-- Start of DOCUMENT TEXT --
Certain information and footnote disclosures normally included in financial statements prepared in accordance with accounting principles generally accepted in the United States of America have been condensed or omitted. It is suggested that these condensed financial statements be read in conjunction with the financial statements and notes thereto included in the Company’s December 31, 2010 audited financial statements. The results of operations for the period ended June 30, 2010 is not necessarily indicative of the operating results for the full year.
NOTE 2 - GOING CONCERN
The Company’s financial statements are prepared using generally accepted accounting principles in the United States of America applicable to a going concern which contemplates the realization of assets and liquidation of liabilities in the normal course of business. The Company has not yet established an ongoing source of revenues sufficient to cover its operating costs and allow it to continue as a going concern. The ability of the Company to continue as a going concern is dependent on the Company obtaining adequate capital to fund operating losses until it becomes profitable. If the Company is unable to obtain adequate capital, it could be forced to cease operations.
-- End of DOCUMENT TEXT --
WHAT THIS EXERCISE ASKS:
1. Retype the passage from the financial statement notes starting at "NOTE 2 - GOING" and ending at "to cease operations.".
2. According to the financial statement notes, what does the Company's ability to continue as a going concern depend on?
3. Write the text that would follow the final sentence of the financial statement notes.
-- Start of DATA BLOCK --
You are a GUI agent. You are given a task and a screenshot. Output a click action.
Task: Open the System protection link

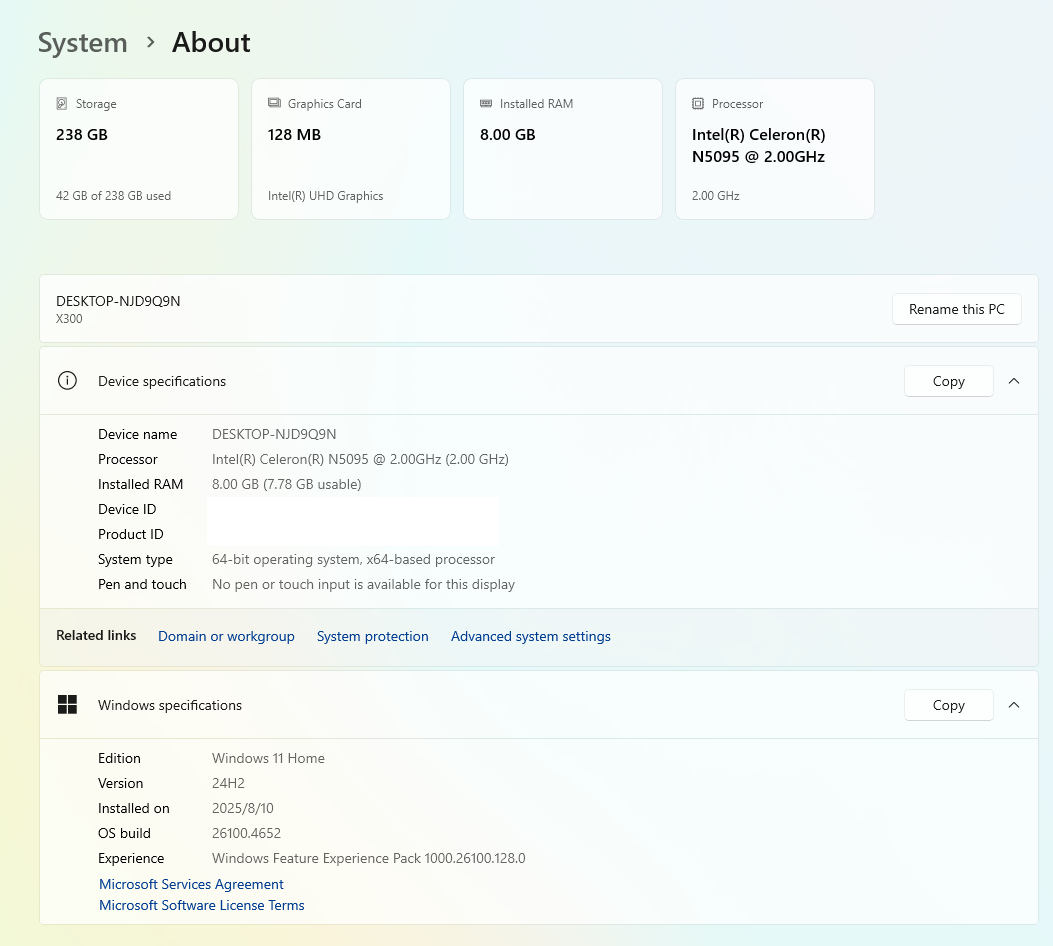pos(372,636)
-- End of DATA BLOCK --
THE RESULTS:
1.
NOTE 2 - GOING CONCERN
The Company’s financial statements are prepared using generally accepted accounting principles in the United States of America applicable to a going concern which contemplates the realization of assets and liquidation of liabilities in the normal course of business. The Company has not yet established an ongoing source of revenues sufficient to cover its operating costs and allow it to continue as a going concern. The ability of the Company to continue as a going concern is dependent on the Company obtaining adequate capital to fund operating losses until it becomes profitable. If the Company is unable to obtain adequate capital, it could be forced to cease operations.

2. It depends on the Company obtaining adequate capital to fund operating losses until it becomes profitable.

3.
In order to continue as a going concern, the Company will need, among other things, additional capital resources. Management’s plan is to obtain such resources for the Company by obtaining capital from management and significant shareholders sufficient to meet its minimal operating expenses and seeking equity and/or debt financing. However management cannot provide any assurances that the Company will be successful in accomplishing any of its plans.
The ability of the Company to continue as a going concern is dependent upon its ability to successfully accomplish the plans described in the preceding paragraph and eventually secure other sources of financing and attain profitable operations. The accompanying financial statements do not include any adjustments that might be necessary if the Company is unable to continue as a going concern.
NOTE 3 – SIGNIFICANT ACCOUNTING POLICIES
Use of Estimates
The preparation of financial statements in conformity with accounting principles generally accepted in the United States of America requires management to make estimates and assumptions that affect the reported amounts of assets and liabilities at the date of the financial statements and the reported amounts of revenue and expenses during the reporting period. Actual results could differ from those estimates.
Recent Accounting Pronouncements
Management has considered all recent accounting pronouncements issued since the last audit of our financial statements. The Company’s management believes that these recent pronouncements will not have a material effect on the Company’s financial statements.
RxBids
(A Development Stage Company)
Notes to Financial Statements
(Unaudited)
NOTE 4 - RELATED PARTY TRANSACTIONS
From its inception through December 28, 2006, the Company received $332,632 in loans from shareholders. On December 28, 2006, the Company issued 4,000,000 shares of its common stock in satisfaction of those loans.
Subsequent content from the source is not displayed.